═════ RECORDS ═════
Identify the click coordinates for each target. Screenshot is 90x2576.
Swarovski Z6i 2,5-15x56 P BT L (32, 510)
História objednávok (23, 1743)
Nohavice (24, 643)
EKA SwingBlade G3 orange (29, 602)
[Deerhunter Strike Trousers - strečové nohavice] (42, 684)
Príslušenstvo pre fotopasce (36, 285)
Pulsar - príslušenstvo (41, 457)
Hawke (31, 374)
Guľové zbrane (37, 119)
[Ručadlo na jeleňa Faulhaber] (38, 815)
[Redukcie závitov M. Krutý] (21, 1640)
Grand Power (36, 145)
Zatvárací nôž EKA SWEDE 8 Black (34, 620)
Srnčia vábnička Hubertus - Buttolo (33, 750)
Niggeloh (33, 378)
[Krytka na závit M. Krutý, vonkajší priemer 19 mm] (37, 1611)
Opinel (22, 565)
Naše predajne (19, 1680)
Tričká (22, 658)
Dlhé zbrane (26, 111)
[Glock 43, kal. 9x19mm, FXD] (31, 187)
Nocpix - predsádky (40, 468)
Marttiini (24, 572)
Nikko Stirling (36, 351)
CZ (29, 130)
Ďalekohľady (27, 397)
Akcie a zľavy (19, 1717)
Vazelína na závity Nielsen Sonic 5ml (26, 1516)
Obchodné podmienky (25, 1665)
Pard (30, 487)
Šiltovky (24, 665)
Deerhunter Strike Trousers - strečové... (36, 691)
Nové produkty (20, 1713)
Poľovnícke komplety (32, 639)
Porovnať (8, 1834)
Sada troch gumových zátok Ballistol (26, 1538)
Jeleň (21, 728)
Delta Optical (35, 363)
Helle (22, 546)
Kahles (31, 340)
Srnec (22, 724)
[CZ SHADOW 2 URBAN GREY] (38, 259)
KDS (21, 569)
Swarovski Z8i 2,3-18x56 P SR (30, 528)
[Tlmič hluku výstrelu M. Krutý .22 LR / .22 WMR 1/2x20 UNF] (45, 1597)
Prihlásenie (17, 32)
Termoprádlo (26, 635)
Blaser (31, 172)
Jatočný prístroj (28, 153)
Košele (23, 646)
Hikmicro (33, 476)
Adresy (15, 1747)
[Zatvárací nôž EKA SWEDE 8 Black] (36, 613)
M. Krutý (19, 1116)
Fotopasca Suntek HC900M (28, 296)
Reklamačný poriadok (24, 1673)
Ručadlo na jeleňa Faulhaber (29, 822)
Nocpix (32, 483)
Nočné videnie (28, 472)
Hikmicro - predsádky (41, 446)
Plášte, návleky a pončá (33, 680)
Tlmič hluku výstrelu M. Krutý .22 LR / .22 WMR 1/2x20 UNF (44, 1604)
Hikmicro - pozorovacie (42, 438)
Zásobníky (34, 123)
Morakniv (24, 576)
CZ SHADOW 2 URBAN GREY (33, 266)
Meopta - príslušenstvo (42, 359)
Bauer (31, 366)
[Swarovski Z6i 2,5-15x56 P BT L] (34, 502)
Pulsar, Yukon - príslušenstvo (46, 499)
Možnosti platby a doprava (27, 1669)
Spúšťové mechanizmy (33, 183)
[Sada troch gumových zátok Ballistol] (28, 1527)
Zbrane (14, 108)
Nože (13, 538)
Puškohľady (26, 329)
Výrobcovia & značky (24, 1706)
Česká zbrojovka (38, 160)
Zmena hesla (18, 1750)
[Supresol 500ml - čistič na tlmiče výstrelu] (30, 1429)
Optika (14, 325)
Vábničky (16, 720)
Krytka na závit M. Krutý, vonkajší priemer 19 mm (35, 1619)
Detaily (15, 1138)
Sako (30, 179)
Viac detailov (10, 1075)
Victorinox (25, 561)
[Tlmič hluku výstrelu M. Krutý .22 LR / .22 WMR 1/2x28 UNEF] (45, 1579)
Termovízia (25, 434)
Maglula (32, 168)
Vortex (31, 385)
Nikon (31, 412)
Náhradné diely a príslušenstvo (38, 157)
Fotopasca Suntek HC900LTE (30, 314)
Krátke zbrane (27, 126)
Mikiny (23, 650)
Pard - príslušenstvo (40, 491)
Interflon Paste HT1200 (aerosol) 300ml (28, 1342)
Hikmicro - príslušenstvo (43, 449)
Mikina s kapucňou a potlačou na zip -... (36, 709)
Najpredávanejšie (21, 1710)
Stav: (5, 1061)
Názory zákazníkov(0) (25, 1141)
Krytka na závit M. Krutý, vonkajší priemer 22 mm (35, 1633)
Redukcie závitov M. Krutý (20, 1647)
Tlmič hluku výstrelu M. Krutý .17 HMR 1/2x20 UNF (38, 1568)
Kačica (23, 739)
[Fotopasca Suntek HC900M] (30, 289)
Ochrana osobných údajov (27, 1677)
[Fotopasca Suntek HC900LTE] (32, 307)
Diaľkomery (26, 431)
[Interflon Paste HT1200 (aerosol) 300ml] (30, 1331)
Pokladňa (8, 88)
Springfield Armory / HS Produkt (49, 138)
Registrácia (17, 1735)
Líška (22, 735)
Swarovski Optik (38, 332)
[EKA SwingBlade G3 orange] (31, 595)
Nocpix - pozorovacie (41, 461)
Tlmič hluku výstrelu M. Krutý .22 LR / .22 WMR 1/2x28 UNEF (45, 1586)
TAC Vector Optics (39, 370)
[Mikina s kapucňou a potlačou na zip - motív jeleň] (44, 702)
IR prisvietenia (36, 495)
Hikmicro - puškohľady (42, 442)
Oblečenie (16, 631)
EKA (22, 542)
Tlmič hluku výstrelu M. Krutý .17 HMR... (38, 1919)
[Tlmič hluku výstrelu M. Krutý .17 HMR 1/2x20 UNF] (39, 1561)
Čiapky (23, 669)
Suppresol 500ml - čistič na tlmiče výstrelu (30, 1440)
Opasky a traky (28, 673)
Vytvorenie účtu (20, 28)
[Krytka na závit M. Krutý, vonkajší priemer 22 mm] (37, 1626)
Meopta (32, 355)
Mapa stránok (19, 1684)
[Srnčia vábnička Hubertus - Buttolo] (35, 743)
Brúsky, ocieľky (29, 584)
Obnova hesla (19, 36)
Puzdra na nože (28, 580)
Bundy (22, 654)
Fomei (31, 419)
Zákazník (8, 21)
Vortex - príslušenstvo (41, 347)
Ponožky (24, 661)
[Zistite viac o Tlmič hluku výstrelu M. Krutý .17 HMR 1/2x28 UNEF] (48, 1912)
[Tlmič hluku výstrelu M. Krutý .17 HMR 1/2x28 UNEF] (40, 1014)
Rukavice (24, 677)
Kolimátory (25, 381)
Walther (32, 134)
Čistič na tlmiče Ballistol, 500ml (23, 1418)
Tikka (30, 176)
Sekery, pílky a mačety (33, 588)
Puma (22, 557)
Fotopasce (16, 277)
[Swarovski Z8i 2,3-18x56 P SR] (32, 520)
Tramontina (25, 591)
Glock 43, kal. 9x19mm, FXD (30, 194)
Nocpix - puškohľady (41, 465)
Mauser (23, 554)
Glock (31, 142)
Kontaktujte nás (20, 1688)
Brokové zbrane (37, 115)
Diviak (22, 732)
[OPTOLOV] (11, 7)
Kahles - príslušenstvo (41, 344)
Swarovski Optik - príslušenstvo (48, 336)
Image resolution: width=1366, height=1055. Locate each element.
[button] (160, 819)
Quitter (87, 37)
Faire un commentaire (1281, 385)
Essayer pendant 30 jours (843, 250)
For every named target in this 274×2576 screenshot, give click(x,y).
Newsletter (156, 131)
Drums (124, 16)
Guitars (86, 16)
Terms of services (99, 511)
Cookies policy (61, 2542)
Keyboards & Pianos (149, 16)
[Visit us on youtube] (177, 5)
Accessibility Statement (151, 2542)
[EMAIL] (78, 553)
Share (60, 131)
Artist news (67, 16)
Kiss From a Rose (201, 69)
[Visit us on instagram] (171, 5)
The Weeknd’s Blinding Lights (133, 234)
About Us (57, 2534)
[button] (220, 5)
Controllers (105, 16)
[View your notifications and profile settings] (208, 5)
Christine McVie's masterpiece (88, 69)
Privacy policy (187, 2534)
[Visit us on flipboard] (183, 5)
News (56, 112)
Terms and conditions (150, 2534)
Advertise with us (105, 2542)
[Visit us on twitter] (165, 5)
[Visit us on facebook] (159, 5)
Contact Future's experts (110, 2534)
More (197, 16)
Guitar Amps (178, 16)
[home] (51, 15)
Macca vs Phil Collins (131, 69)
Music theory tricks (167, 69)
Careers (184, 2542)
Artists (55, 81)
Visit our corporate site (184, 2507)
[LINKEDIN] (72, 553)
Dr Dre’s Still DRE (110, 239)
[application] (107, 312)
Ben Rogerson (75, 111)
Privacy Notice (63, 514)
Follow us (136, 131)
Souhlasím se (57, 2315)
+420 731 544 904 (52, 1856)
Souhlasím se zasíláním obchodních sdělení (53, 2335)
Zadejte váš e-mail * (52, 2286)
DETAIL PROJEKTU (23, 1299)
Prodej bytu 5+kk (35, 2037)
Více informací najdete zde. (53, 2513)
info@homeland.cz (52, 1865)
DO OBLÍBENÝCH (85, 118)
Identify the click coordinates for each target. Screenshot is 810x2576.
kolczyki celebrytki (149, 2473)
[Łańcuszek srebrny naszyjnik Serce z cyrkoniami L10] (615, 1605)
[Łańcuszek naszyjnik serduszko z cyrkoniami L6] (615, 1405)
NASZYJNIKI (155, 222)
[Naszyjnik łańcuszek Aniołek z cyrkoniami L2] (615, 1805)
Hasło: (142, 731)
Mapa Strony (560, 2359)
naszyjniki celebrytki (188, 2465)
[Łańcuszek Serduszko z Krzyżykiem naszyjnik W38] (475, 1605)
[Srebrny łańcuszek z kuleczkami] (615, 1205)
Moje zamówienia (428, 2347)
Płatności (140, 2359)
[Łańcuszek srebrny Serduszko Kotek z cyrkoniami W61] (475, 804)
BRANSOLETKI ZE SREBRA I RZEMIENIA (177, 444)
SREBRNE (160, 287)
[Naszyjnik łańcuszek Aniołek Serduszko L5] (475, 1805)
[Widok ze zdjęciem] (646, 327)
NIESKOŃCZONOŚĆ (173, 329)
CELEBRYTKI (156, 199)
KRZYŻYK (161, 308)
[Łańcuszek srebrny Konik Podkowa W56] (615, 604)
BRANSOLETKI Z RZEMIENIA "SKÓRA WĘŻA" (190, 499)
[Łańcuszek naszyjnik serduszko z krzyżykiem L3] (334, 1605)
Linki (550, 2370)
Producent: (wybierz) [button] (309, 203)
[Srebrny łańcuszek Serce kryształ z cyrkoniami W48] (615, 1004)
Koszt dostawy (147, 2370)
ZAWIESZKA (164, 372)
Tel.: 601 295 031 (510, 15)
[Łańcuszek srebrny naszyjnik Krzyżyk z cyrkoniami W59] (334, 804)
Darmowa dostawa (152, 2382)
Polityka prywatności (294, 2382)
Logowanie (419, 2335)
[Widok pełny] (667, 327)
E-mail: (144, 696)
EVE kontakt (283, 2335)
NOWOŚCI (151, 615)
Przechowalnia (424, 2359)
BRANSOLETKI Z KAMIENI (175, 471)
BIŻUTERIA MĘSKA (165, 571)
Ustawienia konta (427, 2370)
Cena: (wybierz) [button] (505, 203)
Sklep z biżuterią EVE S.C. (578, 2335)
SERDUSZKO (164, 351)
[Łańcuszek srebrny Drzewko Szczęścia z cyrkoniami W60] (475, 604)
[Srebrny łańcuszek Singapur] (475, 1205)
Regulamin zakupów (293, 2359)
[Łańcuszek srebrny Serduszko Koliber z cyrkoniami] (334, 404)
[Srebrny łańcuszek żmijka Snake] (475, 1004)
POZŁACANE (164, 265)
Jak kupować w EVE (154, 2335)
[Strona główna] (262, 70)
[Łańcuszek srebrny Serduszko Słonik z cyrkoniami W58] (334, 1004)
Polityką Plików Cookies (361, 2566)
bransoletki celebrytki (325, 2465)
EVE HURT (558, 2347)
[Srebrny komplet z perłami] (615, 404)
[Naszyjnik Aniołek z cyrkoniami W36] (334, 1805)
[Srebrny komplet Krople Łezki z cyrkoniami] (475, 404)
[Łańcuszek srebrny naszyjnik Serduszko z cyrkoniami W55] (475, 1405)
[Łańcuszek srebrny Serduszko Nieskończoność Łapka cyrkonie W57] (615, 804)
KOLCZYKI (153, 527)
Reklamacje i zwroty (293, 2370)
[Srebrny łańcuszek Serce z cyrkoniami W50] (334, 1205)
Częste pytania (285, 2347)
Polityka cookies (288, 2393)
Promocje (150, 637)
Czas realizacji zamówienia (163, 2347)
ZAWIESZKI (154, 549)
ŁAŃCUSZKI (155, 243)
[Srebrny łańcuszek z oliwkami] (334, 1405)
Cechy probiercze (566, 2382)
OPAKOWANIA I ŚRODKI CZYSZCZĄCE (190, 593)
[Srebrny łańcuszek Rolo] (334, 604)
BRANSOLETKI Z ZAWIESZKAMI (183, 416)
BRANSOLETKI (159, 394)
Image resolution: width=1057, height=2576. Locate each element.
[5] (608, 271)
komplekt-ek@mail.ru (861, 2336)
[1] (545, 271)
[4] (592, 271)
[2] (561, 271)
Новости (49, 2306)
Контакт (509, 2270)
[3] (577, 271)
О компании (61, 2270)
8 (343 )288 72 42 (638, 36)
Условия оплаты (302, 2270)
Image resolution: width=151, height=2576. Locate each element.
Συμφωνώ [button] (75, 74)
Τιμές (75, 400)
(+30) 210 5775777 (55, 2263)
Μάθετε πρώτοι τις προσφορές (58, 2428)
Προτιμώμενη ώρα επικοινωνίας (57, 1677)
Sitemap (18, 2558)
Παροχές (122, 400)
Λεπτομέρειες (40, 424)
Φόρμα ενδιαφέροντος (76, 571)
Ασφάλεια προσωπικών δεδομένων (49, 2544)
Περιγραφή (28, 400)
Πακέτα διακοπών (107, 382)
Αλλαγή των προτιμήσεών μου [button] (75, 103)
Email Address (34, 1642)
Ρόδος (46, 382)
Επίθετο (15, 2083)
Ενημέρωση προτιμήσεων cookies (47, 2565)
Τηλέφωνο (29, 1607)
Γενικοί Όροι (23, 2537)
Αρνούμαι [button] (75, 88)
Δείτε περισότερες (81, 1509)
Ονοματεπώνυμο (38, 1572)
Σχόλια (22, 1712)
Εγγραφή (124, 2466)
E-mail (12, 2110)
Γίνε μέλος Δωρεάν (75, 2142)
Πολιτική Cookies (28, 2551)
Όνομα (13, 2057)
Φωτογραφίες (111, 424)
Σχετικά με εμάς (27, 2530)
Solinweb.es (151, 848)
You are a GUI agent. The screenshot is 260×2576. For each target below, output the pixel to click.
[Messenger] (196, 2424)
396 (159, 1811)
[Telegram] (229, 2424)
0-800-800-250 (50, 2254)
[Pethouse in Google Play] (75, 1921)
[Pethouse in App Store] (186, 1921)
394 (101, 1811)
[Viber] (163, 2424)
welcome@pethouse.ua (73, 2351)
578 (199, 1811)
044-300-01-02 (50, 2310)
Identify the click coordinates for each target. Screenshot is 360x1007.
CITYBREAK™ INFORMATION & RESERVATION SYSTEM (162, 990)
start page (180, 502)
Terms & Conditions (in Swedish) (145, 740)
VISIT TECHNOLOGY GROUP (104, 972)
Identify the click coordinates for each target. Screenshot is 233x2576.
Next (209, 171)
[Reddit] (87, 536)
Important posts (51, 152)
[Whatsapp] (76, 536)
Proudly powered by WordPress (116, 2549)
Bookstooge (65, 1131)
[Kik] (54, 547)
═════
_THE PROBLEM_.
Would you print exactly and only the lines of the material above that run from the line with "Mauser (23, 554)" through the line with "DO OBLÍBENÝCH (85, 118)", both included?

_SOLVED EXERCISE_.
Mauser (23, 554)
Glock (31, 142)
Kontaktujte nás (20, 1688)
Brokové zbrane (37, 115)
Diviak (22, 732)
[OPTOLOV] (11, 7)
Kahles - príslušenstvo (41, 344)
Swarovski Optik - príslušenstvo (48, 336)
Image resolution: width=1366, height=1055. Locate each element.
[button] (160, 819)
Quitter (87, 37)
Faire un commentaire (1281, 385)
Essayer pendant 30 jours (843, 250)
For every named target in this 274×2576 screenshot, give click(x,y).
Newsletter (156, 131)
Drums (124, 16)
Guitars (86, 16)
Terms of services (99, 511)
Cookies policy (61, 2542)
Keyboards & Pianos (149, 16)
[Visit us on youtube] (177, 5)
Accessibility Statement (151, 2542)
[EMAIL] (78, 553)
Share (60, 131)
Artist news (67, 16)
Kiss From a Rose (201, 69)
[Visit us on instagram] (171, 5)
The Weeknd’s Blinding Lights (133, 234)
About Us (57, 2534)
[button] (220, 5)
Controllers (105, 16)
[View your notifications and profile settings] (208, 5)
Christine McVie's masterpiece (88, 69)
Privacy policy (187, 2534)
[Visit us on flipboard] (183, 5)
News (56, 112)
Terms and conditions (150, 2534)
Advertise with us (105, 2542)
[Visit us on twitter] (165, 5)
[Visit us on facebook] (159, 5)
Contact Future's experts (110, 2534)
More (197, 16)
Guitar Amps (178, 16)
[home] (51, 15)
Macca vs Phil Collins (131, 69)
Music theory tricks (167, 69)
Careers (184, 2542)
Artists (55, 81)
Visit our corporate site (184, 2507)
[LINKEDIN] (72, 553)
Dr Dre’s Still DRE (110, 239)
[application] (107, 312)
Ben Rogerson (75, 111)
Privacy Notice (63, 514)
Follow us (136, 131)
Souhlasím se (57, 2315)
+420 731 544 904 (52, 1856)
Souhlasím se zasíláním obchodních sdělení (53, 2335)
Zadejte váš e-mail * (52, 2286)
DETAIL PROJEKTU (23, 1299)
Prodej bytu 5+kk (35, 2037)
Více informací najdete zde. (53, 2513)
info@homeland.cz (52, 1865)
DO OBLÍBENÝCH (85, 118)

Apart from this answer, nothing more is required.